I’ve built Pytorch from source for Jetson Xavier successfully, and I am now interested in accelerating inference. What does the USE_TENSORRT flag accomplish? Seems like without this flag I could convert my model to ONNX, build the engine and call the NVinfer API directly?

Thanks,
Rich

AFAIK:
Hi, when I wanted to compile Pytorch I checked for this flag. AFAIK it enables your Pytorch to use NVIDIA TensorRT library.

Hopefully, any source building works even with e.g. 3.5 capability value in TORCH_ARCH with USE_TENSORRT set.
Quoting TensorRT site:
You can import trained models from every deep learning framework into TensorRT. After applying optimizations, TensorRT selects platform specific kernels to maximize performance on Tesla GPUs in the data center, Jetson embedded platforms, and NVIDIA DRIVE autonomous driving platforms.
With TensorRT developers can focus on creating novel AI-powered applications rather than performance tuning for inference deployment.

CCMake Hint:
obrázok

Supported HW (Cuda Capability > 5):

Anyone got to the bottom of this? I have been trying to make my pytorch models infer with tensorRT but it’s been pretty painful. The ONNX route kind of works but is not ideal. Then there are torch2trt and TRTtorch which are beta/alpha projects from nVidia. Is pytorch working to support a nvinfer/TensorRT backend?

@rafale77
You may want to check out pytorch-quantization maintained by NVIDIA.

According to the documentation they support post-training quantization and quantized fine-tuning.

The USE_TENSORRT flag probably does many things in the build, but at least one of the things it does is try to build the onnx-tensorrt package from github. The thing is though, the submodule pointer in the pytorch repo still points to a 2019 tag/commit from the onnx-tensorrt repo, when there have been several releases since then.
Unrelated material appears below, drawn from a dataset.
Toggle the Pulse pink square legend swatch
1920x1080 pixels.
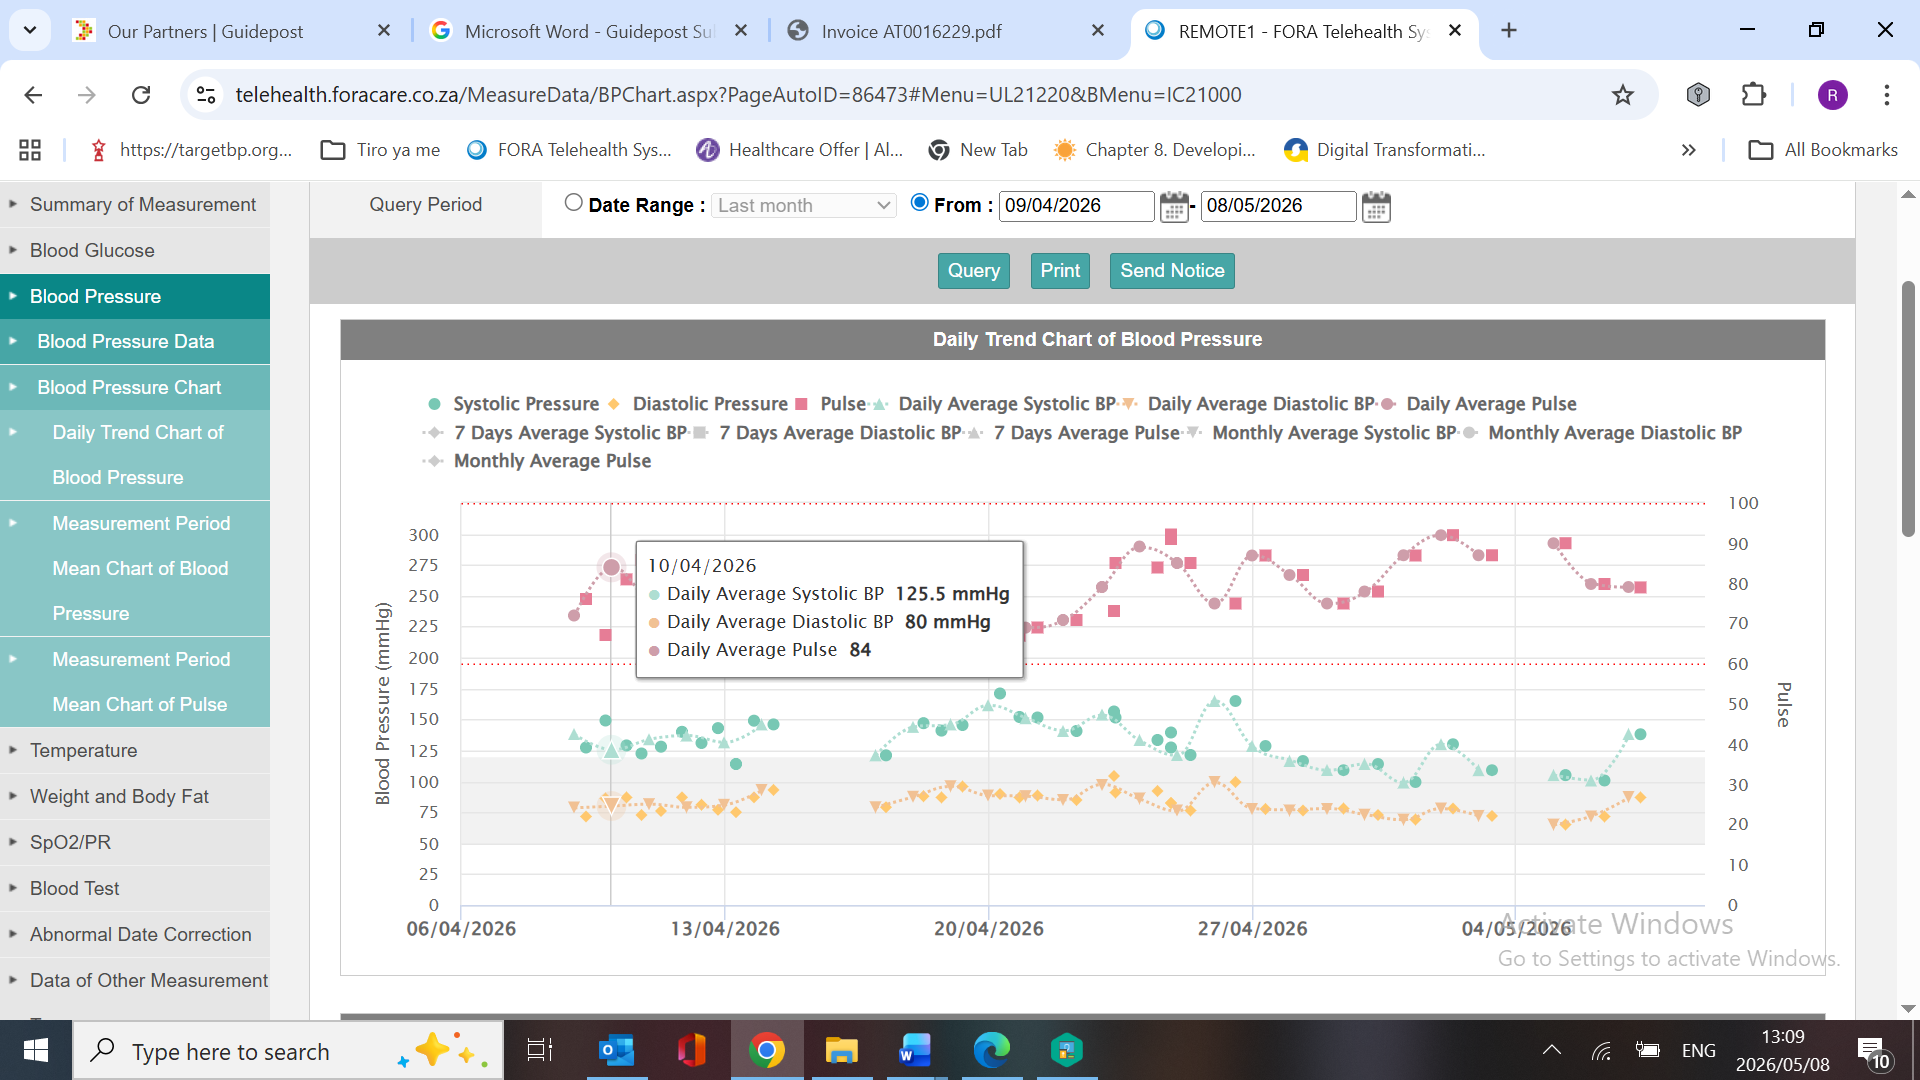801,404
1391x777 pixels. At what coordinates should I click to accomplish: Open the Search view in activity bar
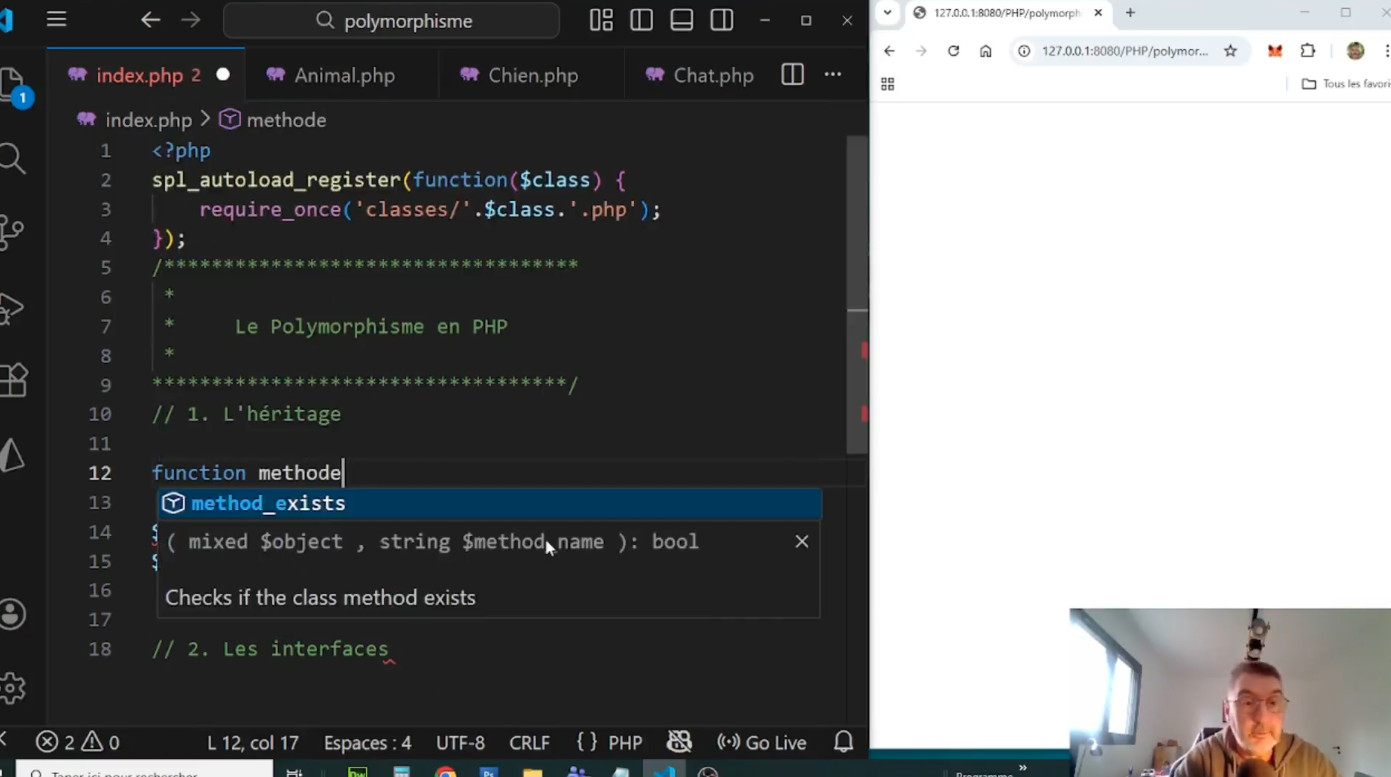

That commit builds against a rather old version of TensorRT, I think pre 7.0.x releases, so there is no way onnx-tensorrt builds in the pytorch tree against any reasonably new TensorRT API / version. This leads me to conclude that the USE_TENSORRT flag is not supported, because if it were, the pytorch maintainers would at least update the submodule pointer and document what version of TensorRT to build against. My guess is they started down some route of making a TRT inference backend for pytorch but abandoned it and haven’t cleaned up the repo or cmake/setup.py options.